A state fair police officer is suing his union because it won’t let him quit paying dues, challenging a common provision in California public employee contracts that forbids workers from leaving labor organizations while contracts are in effect.
Terry Cooley of Galt filed the case in federal court this month with help from a pair of attorneys who have sued several California public unions since the Supreme Court in June handed down a ruling that bans labor organizations from collecting fees from workers who don’t want to join them.
The ruling in Janus vs. AFSCME ended a 41-year precedent that had allowed public employee unions to charge so-called fair share fees to workers they represented even if the employees did not agree to have the charges deducted from their paychecks. The fees were meant to cover the costs of negotiating and upholding contracts.
Cooley’s case, similar to the other lawsuits, contends that the California State Law Enforcement Association is violating the principles of the new Supreme Court decision by rejecting his request to quit the union.
CSLEA has declined Cooley’s requests to leave the union, citing a provision in its contract that forbids members from quitting until just before a labor agreement expires.
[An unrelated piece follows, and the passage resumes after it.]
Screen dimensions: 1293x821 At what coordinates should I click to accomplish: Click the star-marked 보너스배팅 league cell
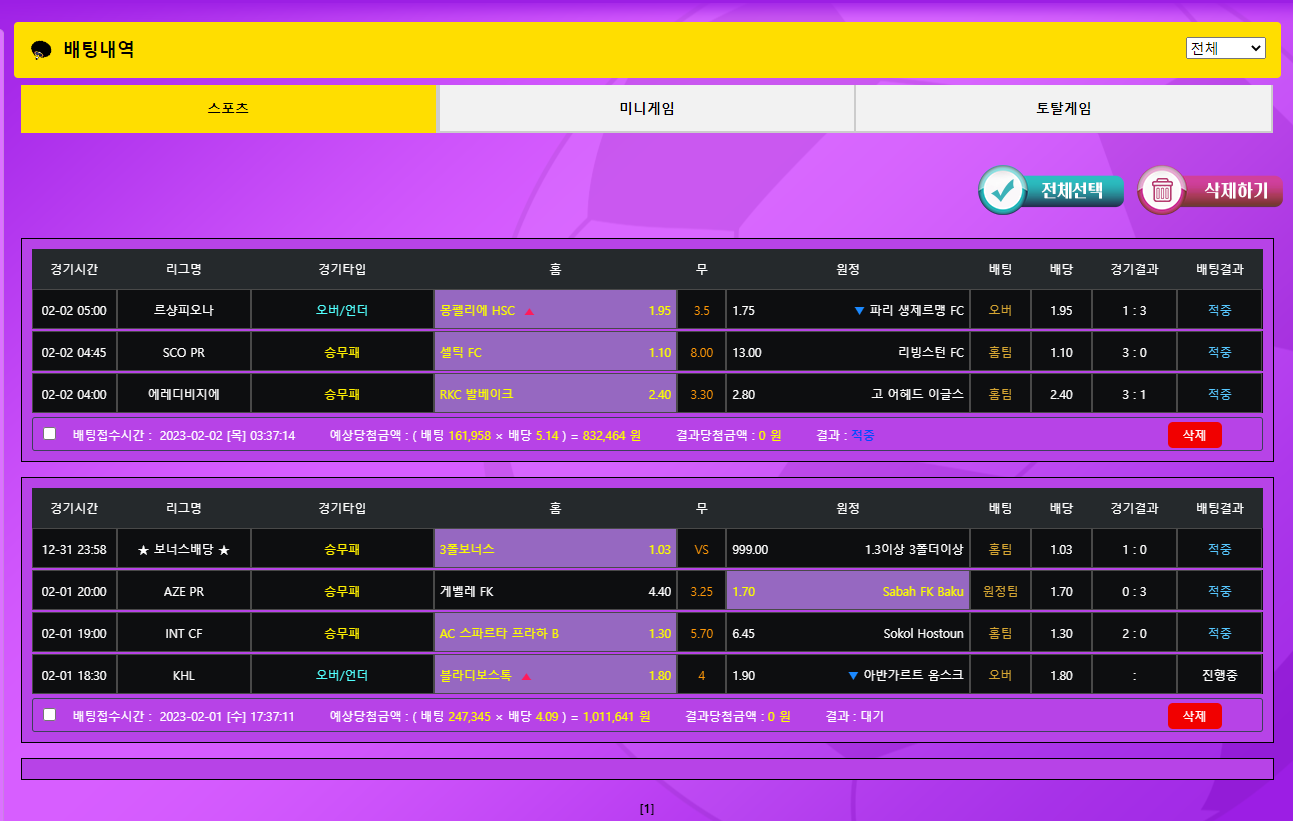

It’s a common clause throughout California government.
CSLEA’s contract is in place until July 2019, and its members cannot separate from the organization until the month before the deal ends.
“I am hoping your involvement in the next round of negotiations will cause you to reconsider your intentions at that time,” a CSLEA officer wrote in a July letter denying Cooley’s request to leave the union.
A CSLEA official was not available to comment on the case this week. The union represents about 7,200 state workers, including justice department agents, game wardens and food safety inspectors.
A man who answered the phone number listed as Cooley’s in the lawsuit filing hung up without comment.
The lawsuit filed by former Texas Solicitor General Jonathan Mitchell and Sacramento attorney Bradley Benbrook describes Cooley as an intermittent employee of Cal Expo since 2007. Cal Expo hires active and retired law enforcement officers to state the State Fair every summer.
Mitchell and Benbrook have filed similar lawsuits against Service Employees International Union and American Federation of State, County and Municipal Employees locals in California.
The complaint says Cooley does not remember electing to join CSLEA, although it acknowledged he might have a signed a document allowing dues deductions when he was hired.
Cooley’s attorneys take aim at two other big targets in the complaint.
They seek to overturn a state law that requires government agencies to follow union rules when employees file paperwork to separate from their labor organizations. That law gives unions time to attempt to persuade workers to stay in, and it forces government agencies to continue deducting dues until unions confirm that a request to separate is valid.
Also, the lawsuit argues that contract provisions restricting when workers can quit their unions are no longer valid if they were negotiated before the Supreme Court decision in Janus vs. AFSCME.
The lawsuit contends that workers like Cooley sometimes agreed to participate in unions before the court decision because they would have had to pay fair share fees and they had little financial incentive to opt out of the labor organization.